- Born: June 5, 1943 (age 83) Madison, WI
- Education: Arizona State University
- Known for: Novel RNA that Promotes Myofibrillogenesis
- Scientific career
- Fields: Developmental biology, Stem Cell
- Workplaces: East Texas A&M University
- Doctoral advisor: Eldridge Bertke; Jerry Justus
- Other academic advisors: Lee D. Peachey
- Website: faculty.tamuc.edu/llemanski

= Larry Lemanski =

American biologist

Larry F. Lemanski is 'Distinguished Research Professor' and Director of the Biomedical Institute for Regenerative Research (BIRR) at East Texas A&M University He is also a Regents' Professor of the Texas A & M System, the highest level recognition for Texas A & M System's faculties. He received a B.S. from University of Wisconsin, Platteville and then both M.S. and Ph.D. from Arizona State University, Tempe. He was a postdoctoral fellow at the University of Pennsylvania, Philadelphia and worked there with Prof. Lee D. Peachey.
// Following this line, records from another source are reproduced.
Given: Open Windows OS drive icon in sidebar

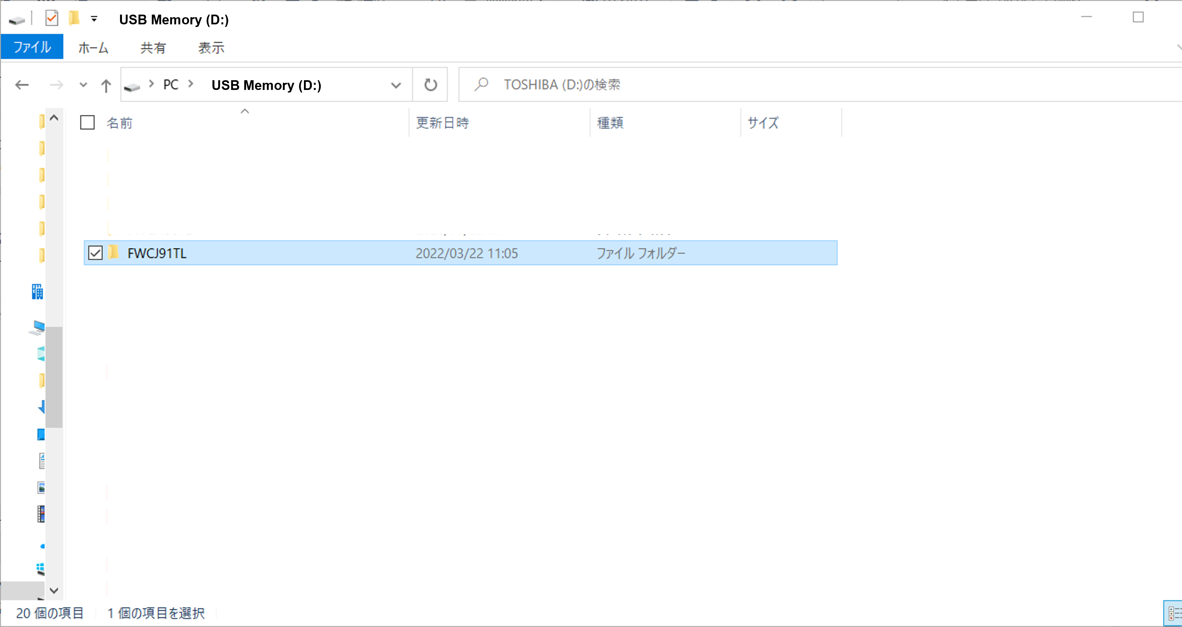Looking at the screenshot, I should 41,569.
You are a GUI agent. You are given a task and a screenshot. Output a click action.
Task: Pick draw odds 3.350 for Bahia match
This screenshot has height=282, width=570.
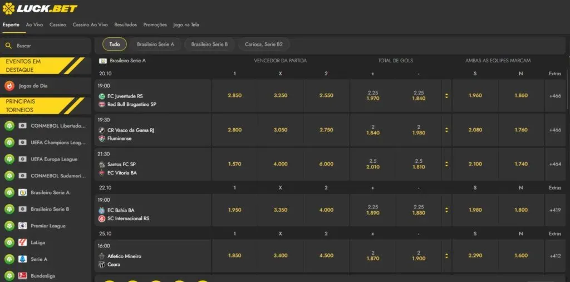[281, 210]
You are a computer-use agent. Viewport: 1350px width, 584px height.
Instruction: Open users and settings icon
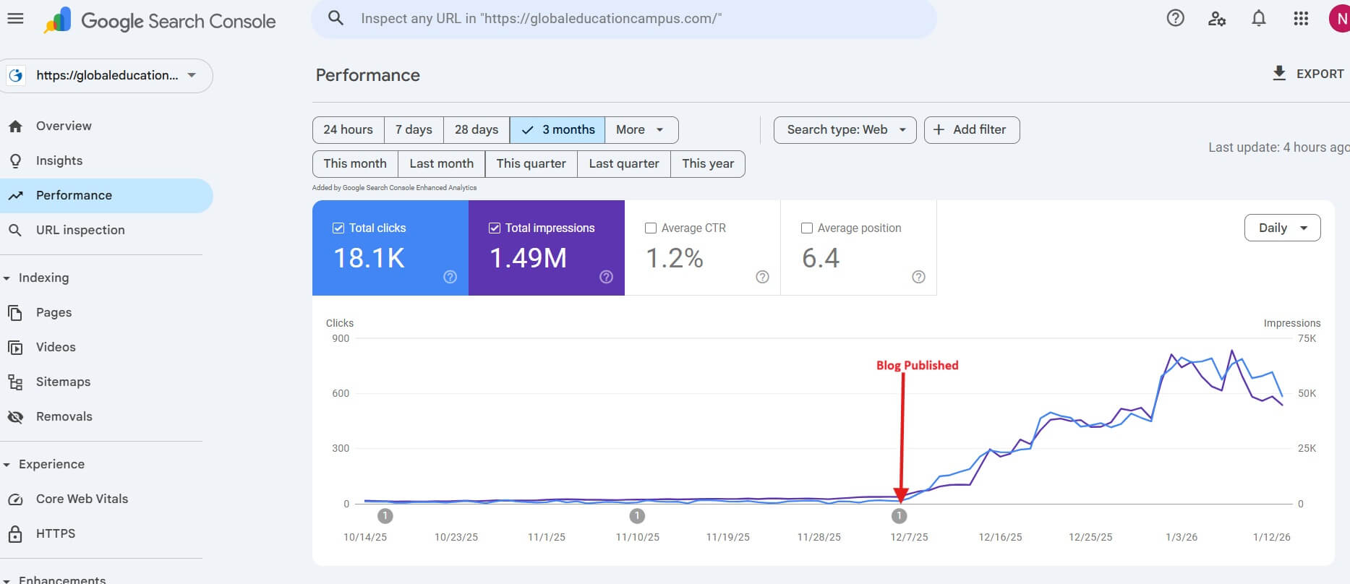click(x=1216, y=19)
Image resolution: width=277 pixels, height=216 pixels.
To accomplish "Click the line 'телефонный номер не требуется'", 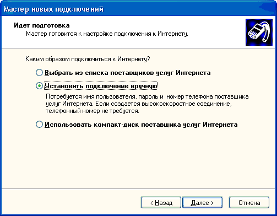I will pyautogui.click(x=93, y=111).
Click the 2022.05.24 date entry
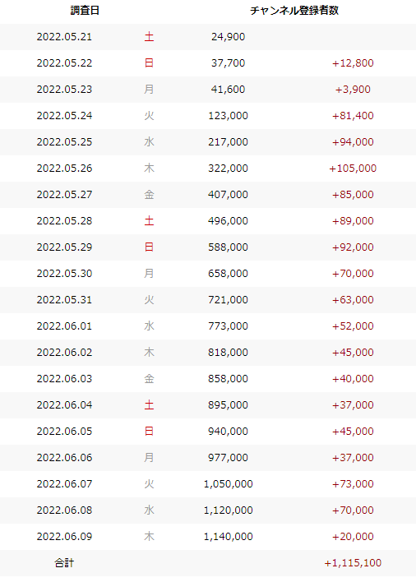416x582 pixels. [64, 116]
He joined UCSF Medical Center, San Francisco in 1975 as served as an Assistant Professor of Anatomy (1975–1977); he moved to University of Wisconsin, Madison and worked there as Assistant Professor (1977–1979) and Associate Professor (1979–1981). He was appointed as full Professor in 1981. He was Provost and Vice President for Academic Affairs at East Texas A&M University during 2009–2012.

==Research==
His main research interests concern a study of myofibrillogenesis and heart inductive processes in developing embryonic hearts at the cell and molecular levels. He has studied cardiac mutant axolotls, transgenic mice, and induced pluripotent adult stem cells. His goals have been to elucidate the sequence of events and mechanism(s) of myofibrillogenesis and to explain how inductive interactions direct heart differentiation at the cellular and gene levels. He is known for discovering unique and specific ribonucleic acids (RNAs) that have the capacity to promote cardiac myofibrillogenesis in non-muscle cells. He is pursuing the mechanism of this exciting and intriguing phenomenon and is exploring inducing heart muscle repair in hearts damaged from disease processes such as myocardial infarctions (heart attacks).